The present article reviews recent and older literature on the
spatial parameters that flowers
display, as well as on the capacities of anthophilous insects to
perceive and use these
parameters for optimizing their foraging success. Although co-evolution
of plants and
pollinators has frequently been discussed with respect to floral
colours and insect colour
vision, it has rarely been assessed with respect to insect spatial
vision and spatial floral cues,
such as shape, pattern, size, contrast, symmetry, spatial frequency,
contour density and
orientation of contours. This review is an attempt to fill
this gap. From experimental findings
and observations on both flowers and insects, we arrive at the
conclusion that all of the spatial
and spatio-temporal parameters that flowers offer are relevant
to the foraging task and are
tuned to the insect's visual capacities and visually guided
behaviour. We try, in addition, to
indicate that temporal cues are closely related to spatial cues, and
must therefore be included
when flower–pollinator interactions are examined.

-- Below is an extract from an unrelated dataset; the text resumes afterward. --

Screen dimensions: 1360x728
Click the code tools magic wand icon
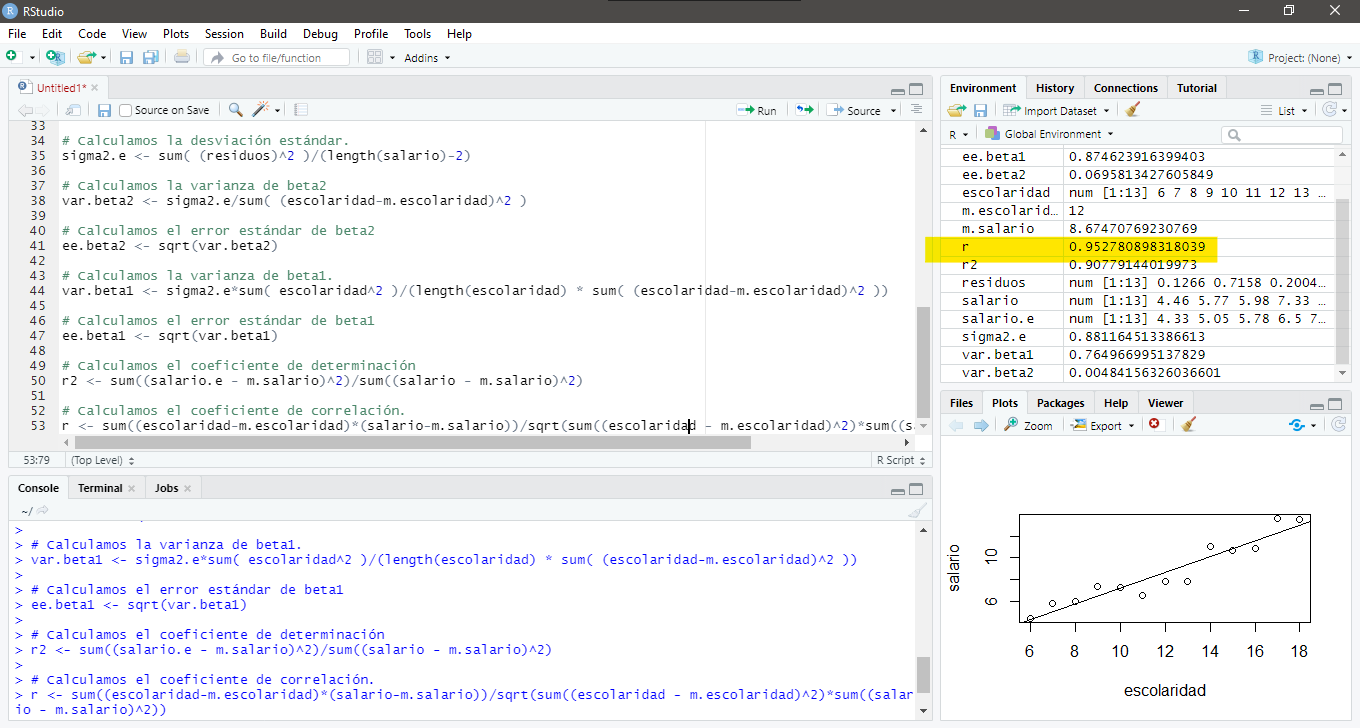pyautogui.click(x=262, y=110)
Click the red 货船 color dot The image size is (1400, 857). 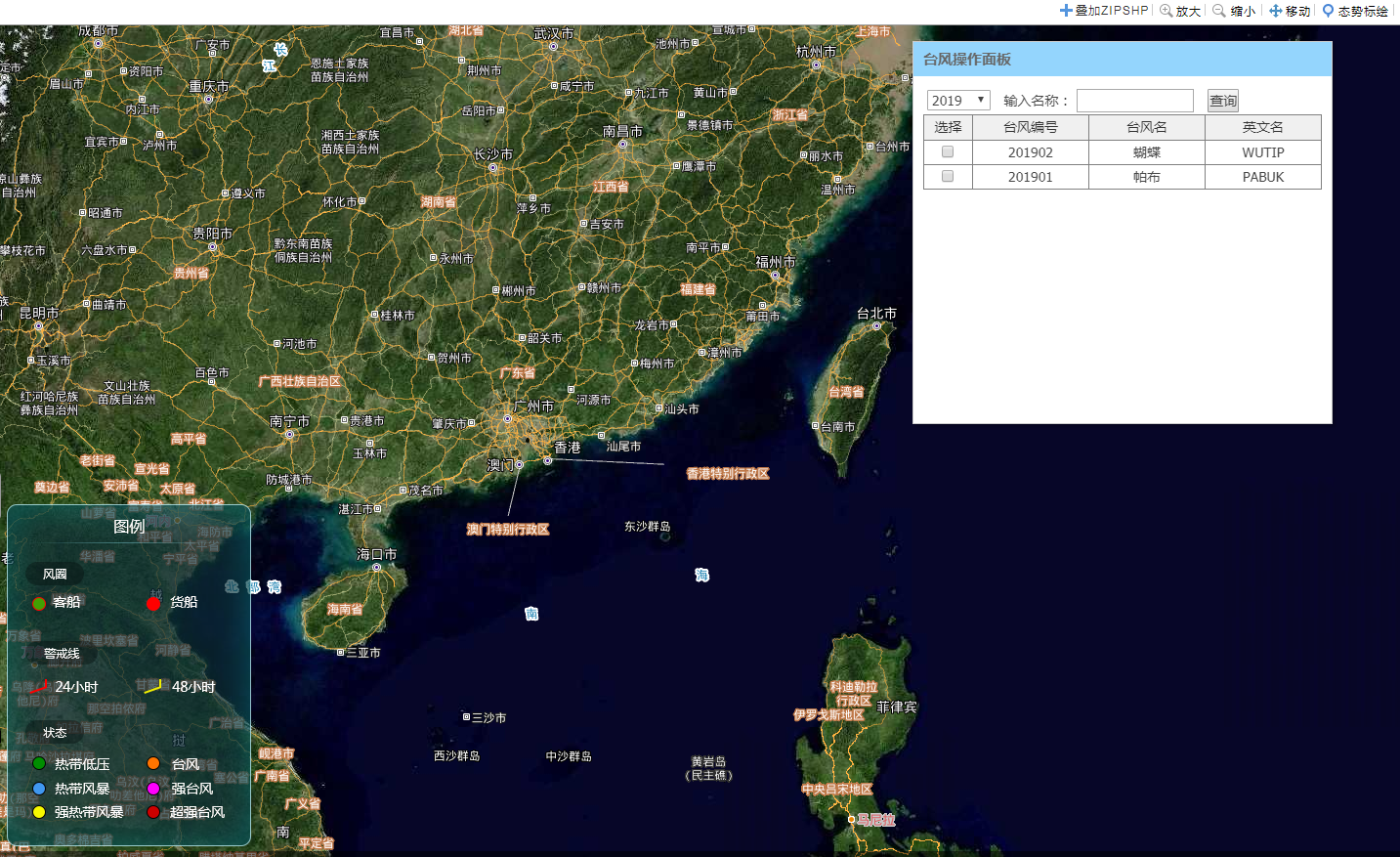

We include
results that show that colour
vision and spatial vision have diverged over the course of evolution,
particularly regarding the
processing of spatio-temporal information, but that colour vision
plays a role in the processing
of spatial cues that are independent of temporal parameters. By
presenting this review we hope
to contribute to closer collaboration among scientists working in the
vast fields of botany, ecology, evolution, ethology and sensory physiology.